Assignment: Below are the records; copy each line in which "icon" occurs.

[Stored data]
**********

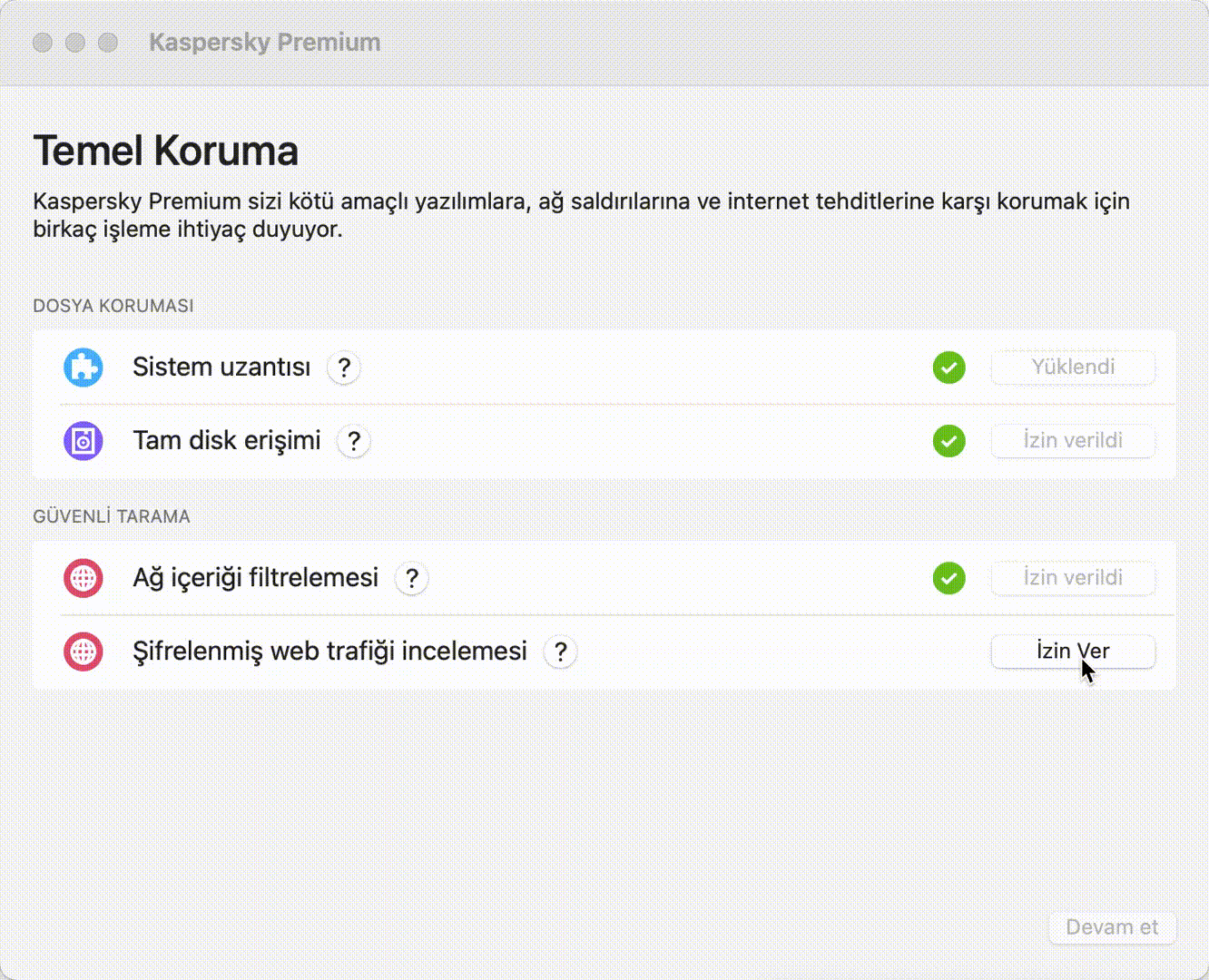Click the Yüklendi button
1209x980 pixels.
tap(1073, 368)
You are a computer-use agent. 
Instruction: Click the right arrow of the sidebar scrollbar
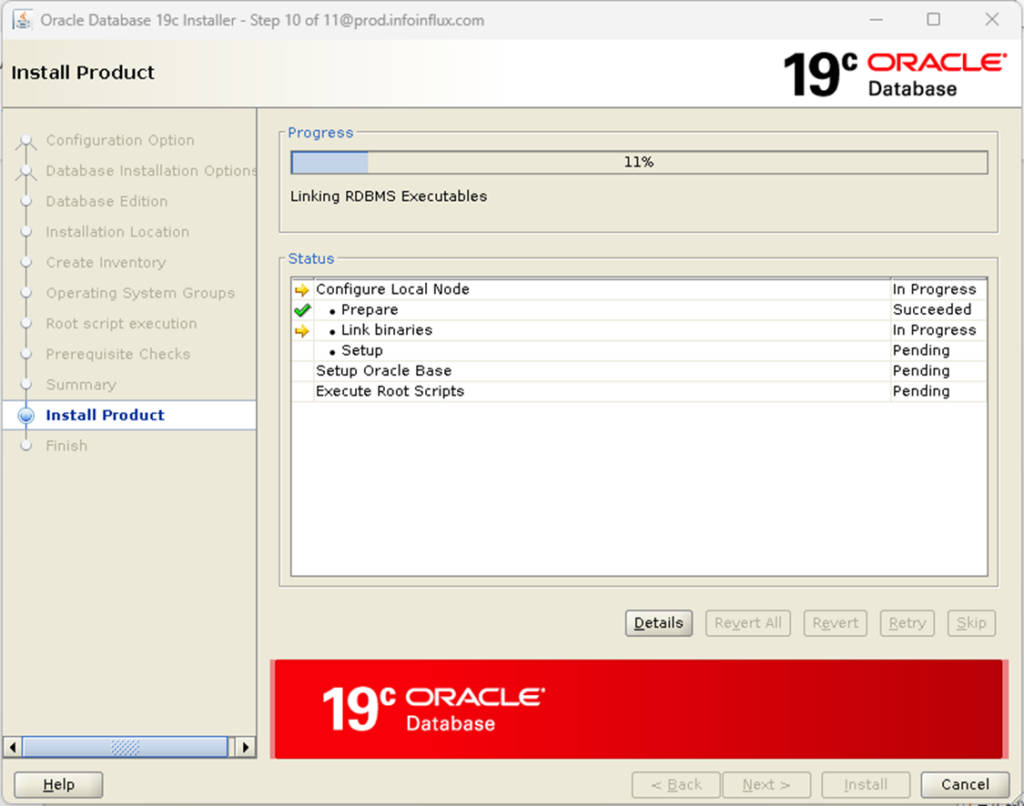coord(246,746)
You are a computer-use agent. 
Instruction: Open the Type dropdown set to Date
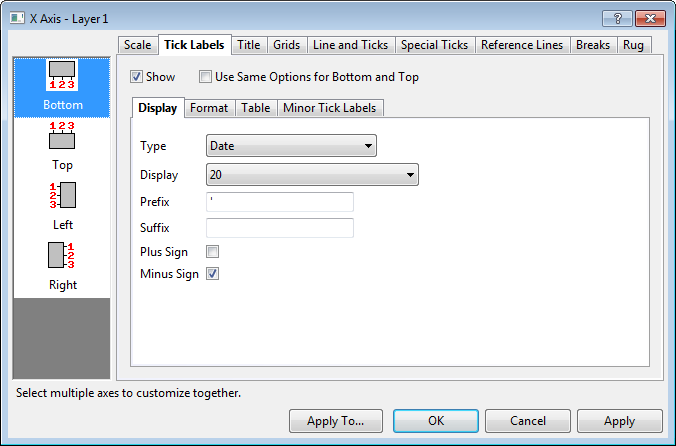291,146
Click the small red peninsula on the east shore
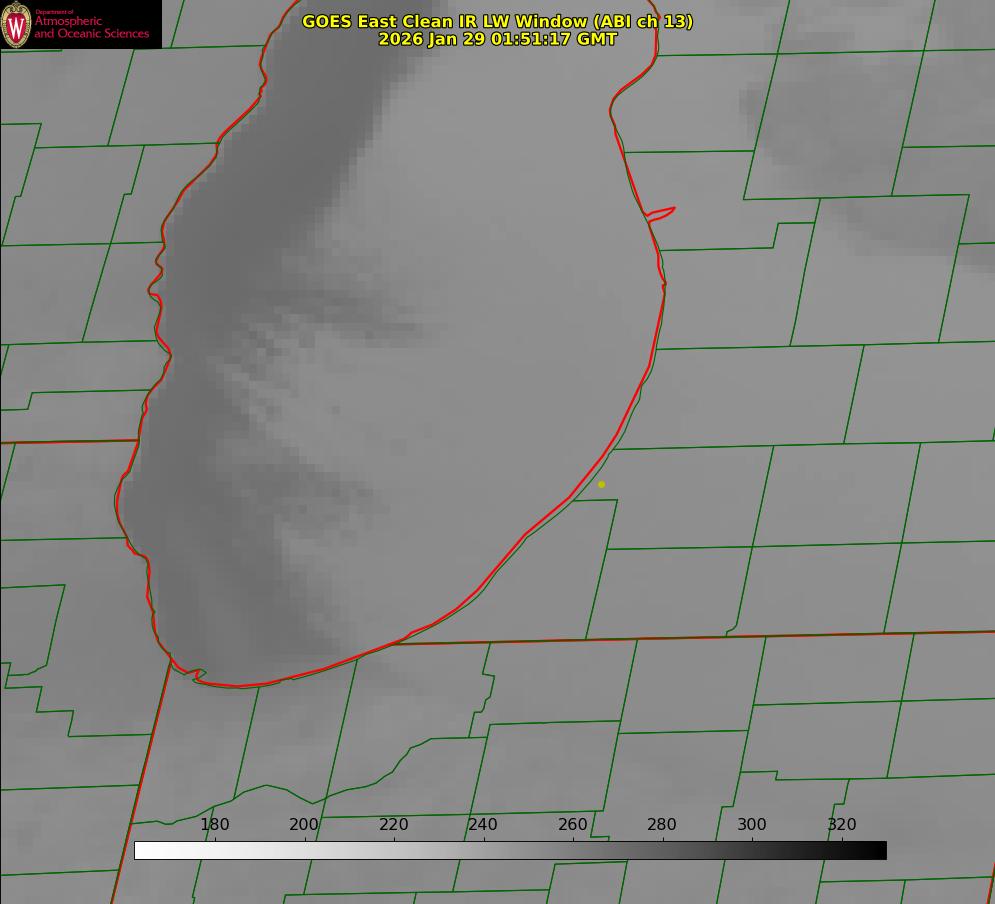Screen dimensions: 995x904 (661, 212)
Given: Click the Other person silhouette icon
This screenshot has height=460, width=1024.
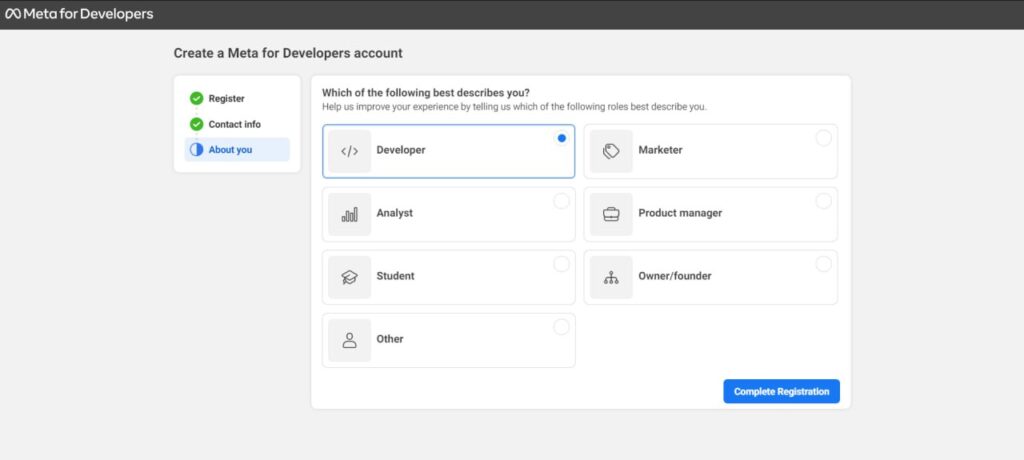Looking at the screenshot, I should click(x=349, y=340).
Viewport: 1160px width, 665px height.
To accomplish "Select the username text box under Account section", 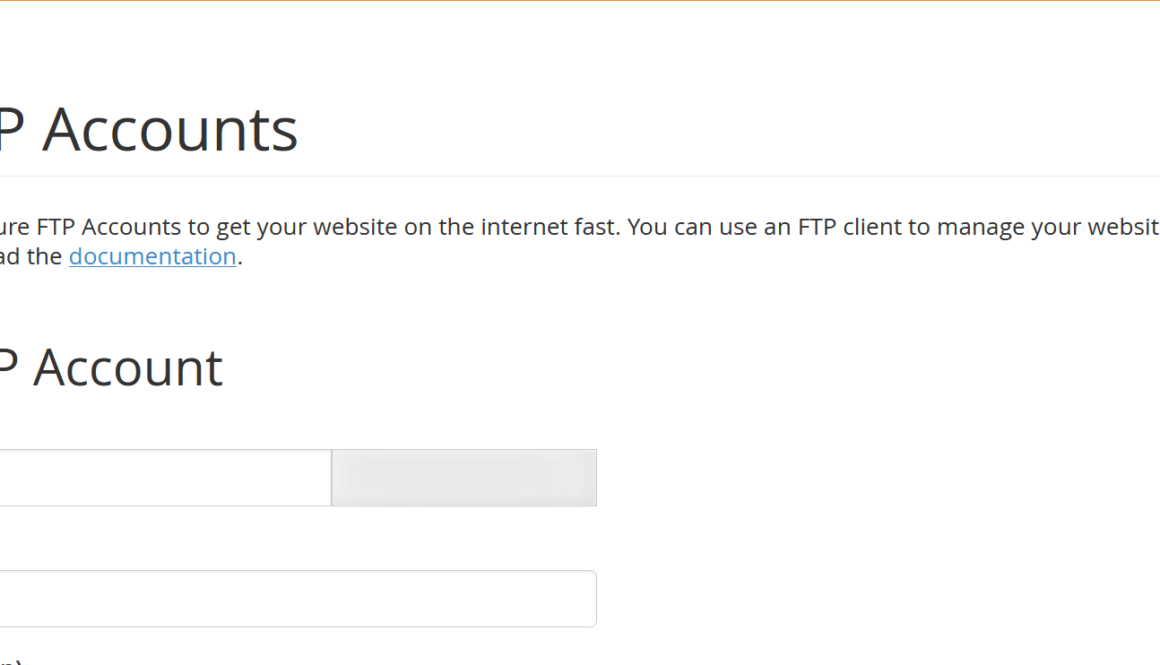I will 165,477.
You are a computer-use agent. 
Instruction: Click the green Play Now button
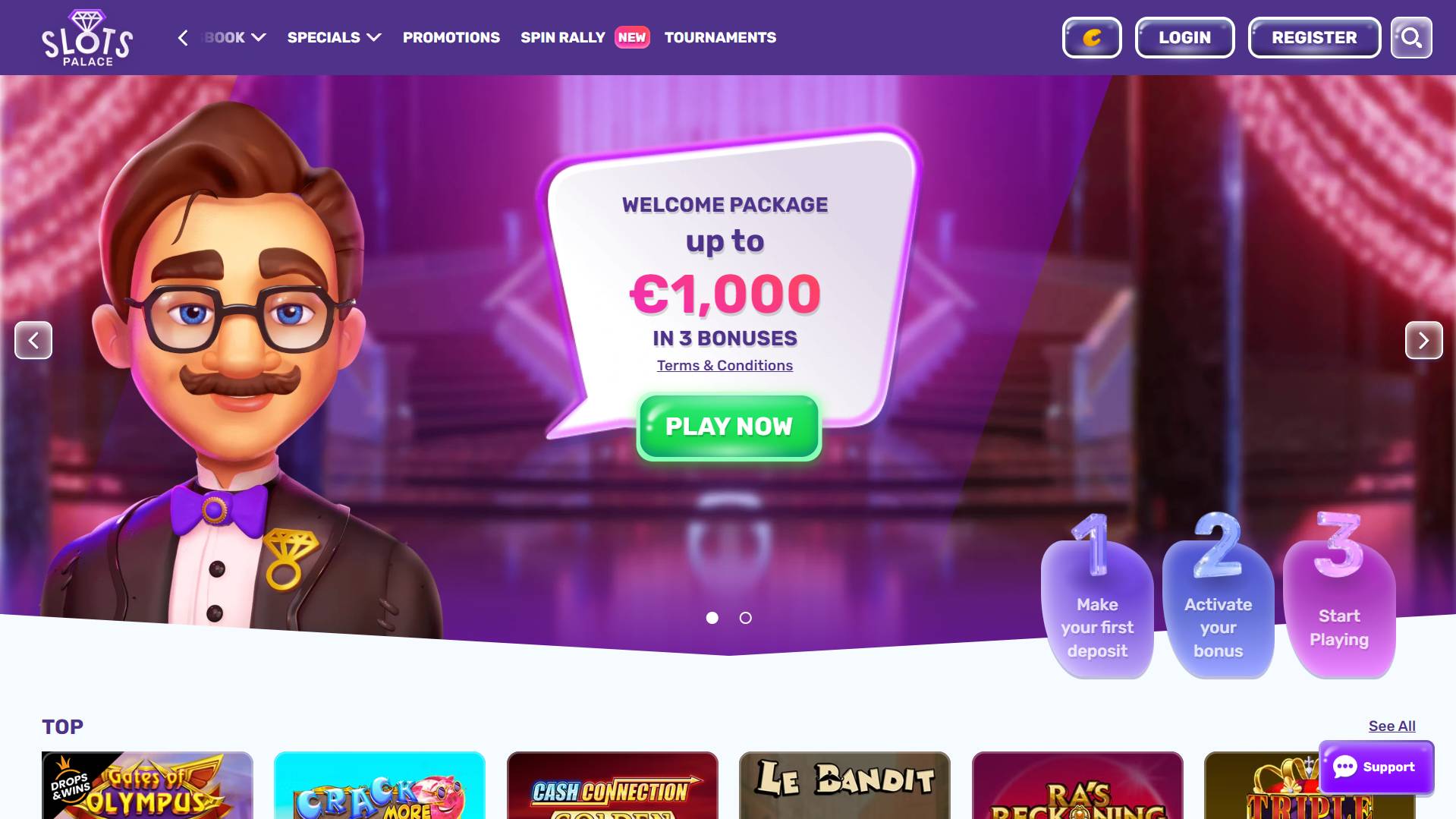[x=728, y=427]
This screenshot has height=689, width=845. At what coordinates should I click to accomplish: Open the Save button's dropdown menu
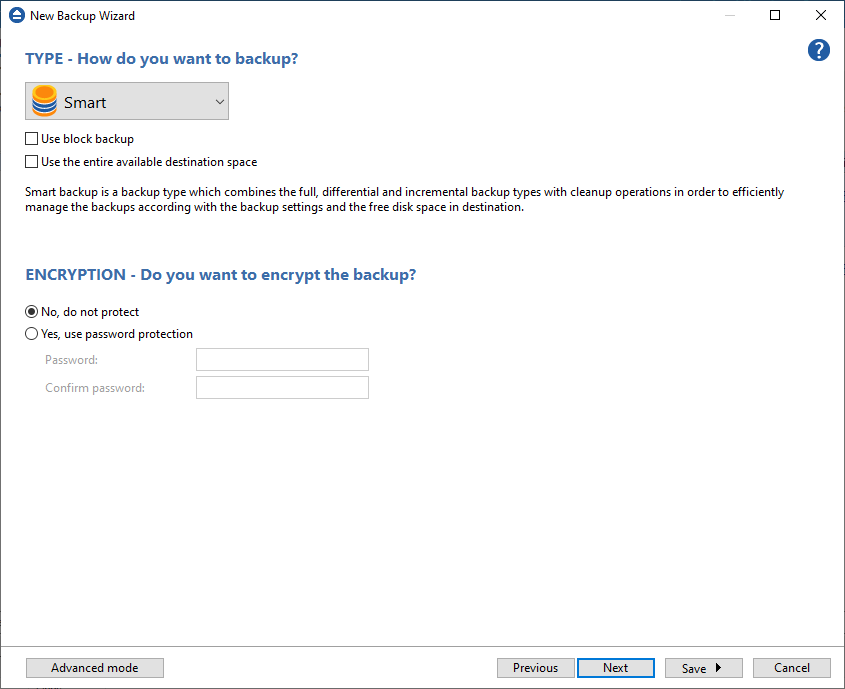703,668
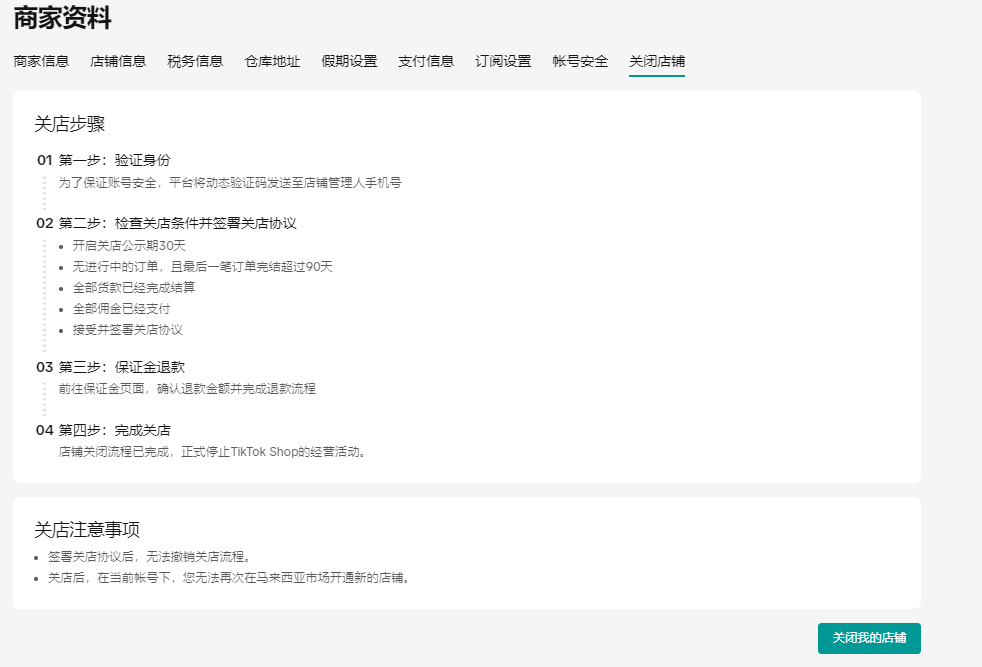Switch to the 支付信息 tab
The height and width of the screenshot is (667, 982).
click(426, 61)
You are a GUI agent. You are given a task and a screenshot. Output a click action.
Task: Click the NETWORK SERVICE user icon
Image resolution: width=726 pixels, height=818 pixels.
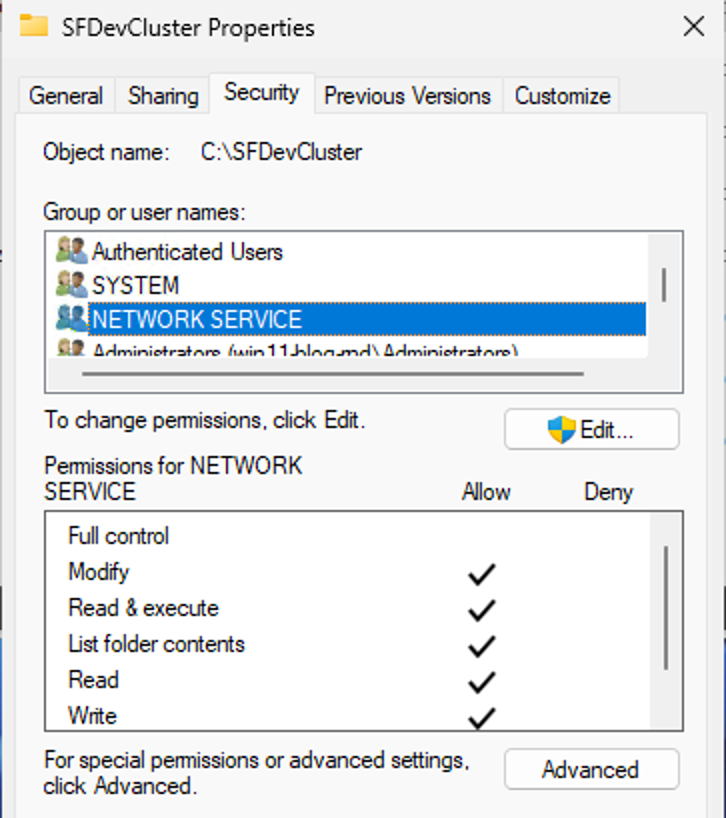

**********

Finished exercise:
Given: Click the Other person silhouette icon
Task: Click the NETWORK SERVICE user icon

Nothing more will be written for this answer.